Thanks for pointing me to TargetPassConfig! Ideally the lowering pass would run unconditionally, but should be a no-op for functions that do not contain any matrix intrinsics. I think a good option would be to require the frontends to add an attribute ('may-contain-matrix-intrinsics') to functions that may contain matrix intrinsics. The LowerMatrixIntrinsics pass is run unconditionally, but bails out early for functions without the attribute. I've put up a patch D76857

This also should allow to add it unconditionally to TargetPassConfig and ensures that we do not run it unnecessarily in the backend again, if the intrinsics were already lowered in the middle-end: D76858

For running as part of the backend pipeline, I propose adding a simplified/minimal lowering pass, that only requires TTI, as we are planning on making the lowering pass more involved and running it in the backend should be last-resort kind of thing.

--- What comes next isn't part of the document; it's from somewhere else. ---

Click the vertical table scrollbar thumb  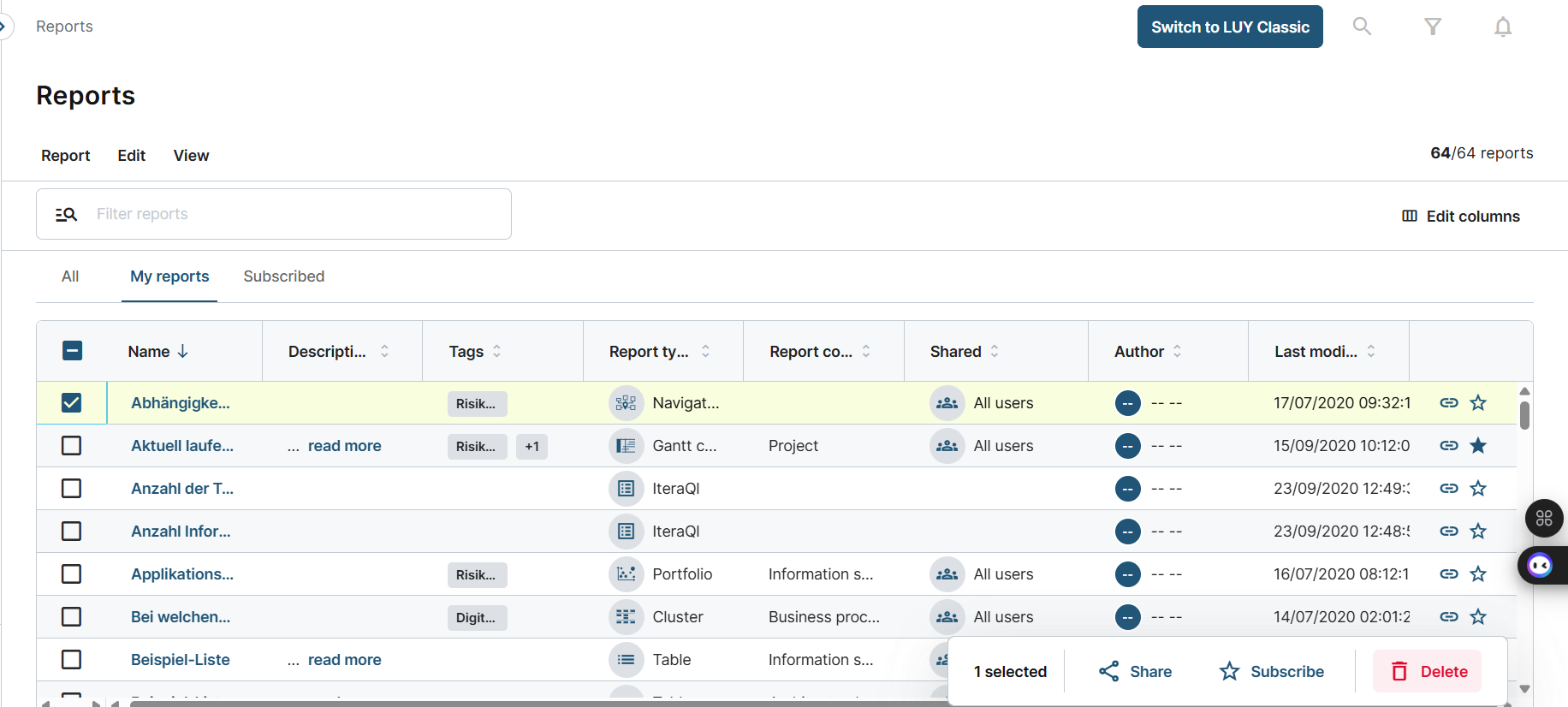1524,415
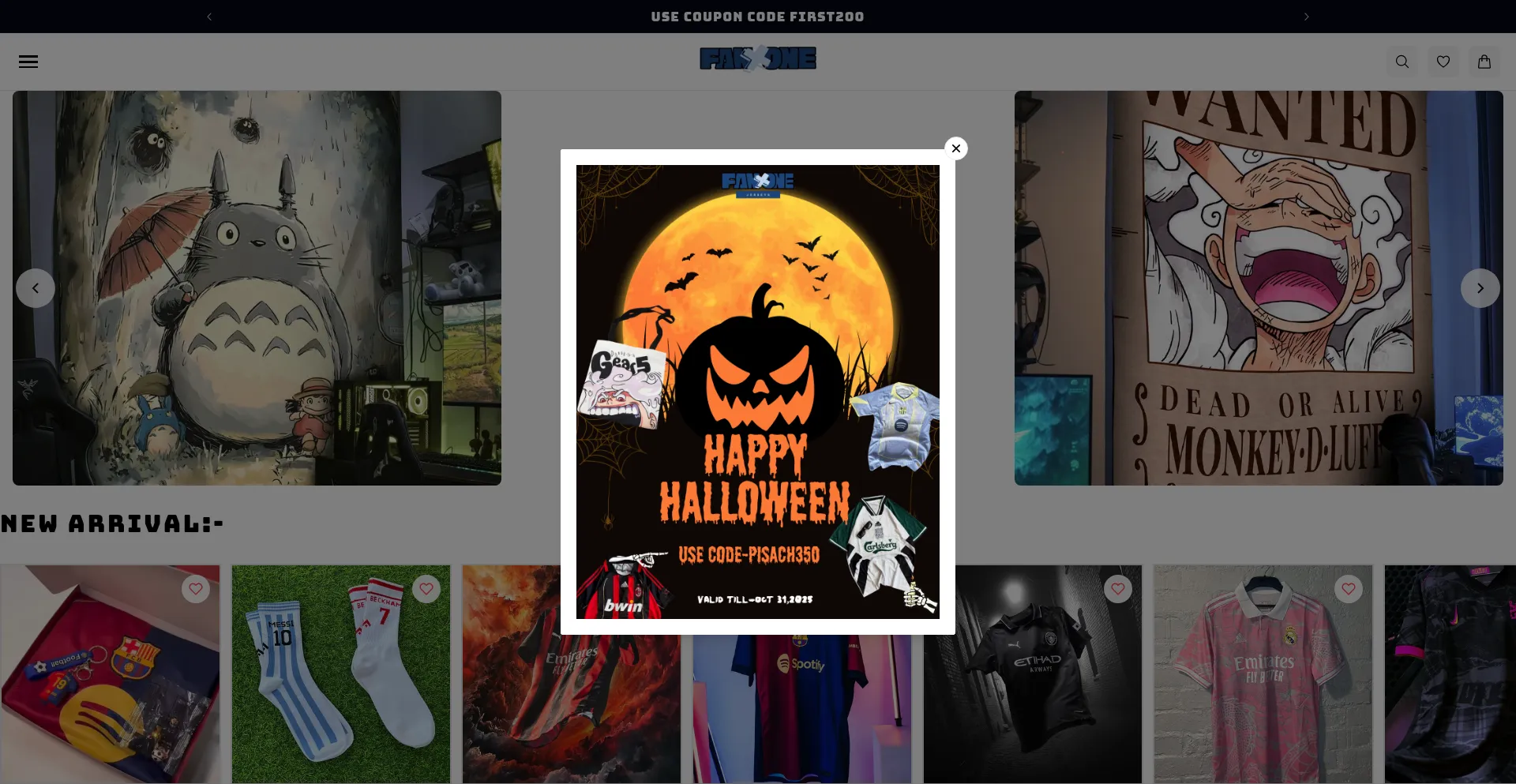
Task: Open the hamburger navigation menu
Action: (x=28, y=62)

Does that approach seem reasonable?

The attribute seems like overkill as a performance optimization. You can get 99% of the way there by just checking if if the module declares any matrix intrinsics.

Otherwise seems fine.

fhahn added a comment.Mar 26 2020, 9:48 AM

The attribute seems like overkill as a performance optimization. You can get 99% of the way there by just checking if if the module declares any matrix intrinsics.

Hmm, is there an easy way to check that without checking all the declarations in a module? Or would we have to check all declarations for all functions in a module?

I assume the matrix intrinsics overloaded? In that case, you'd have to iterate over the module, yes.

I'm tempted to say we should add a new mechanism to the backend for passes that only care about calls to a specific set of intrinsics, so we don't have to reinvent this repeatedly.

I assume the matrix intrinsics overloaded? In that case, you'd have to iterate over the module, yes.

Unfortunately yes :(

I'm tempted to say we should add a new mechanism to the backend for passes that only care about calls to a specific set of intrinsics, so we don't have to reinvent this repeatedly.

We would also need it in the middle-end for the matrix lowering (and potentially others as well).

Do you have anything in particular in mind? For intrinsics that get solely emitted by the frontend, I guess it would be possible check if the module contains any such instructions and store it and have something like Module::containsMatrixIntrinsics(). Not sure if that's acceptable though.

We could make the Module automatically compute a map from intrinsics to overloads of that intrinsic in the module, I guess. Probably not too expensive to maintain.

We could make the Module automatically compute a map from intrinsics to overloads of that intrinsic in the module, I guess. Probably not too expensive to maintain.

Sounds good. I'll prepare a patch.

We could make the Module automatically compute a map from intrinsics to overloads of that intrinsic in the module, I guess. Probably not too expensive to maintain.

I've put up D76941. Is that along the lines you suggested?

fhahn closed this revision.Jul 16 2020, 9:50 AM

Relevant parts landed in cbe0e539e79e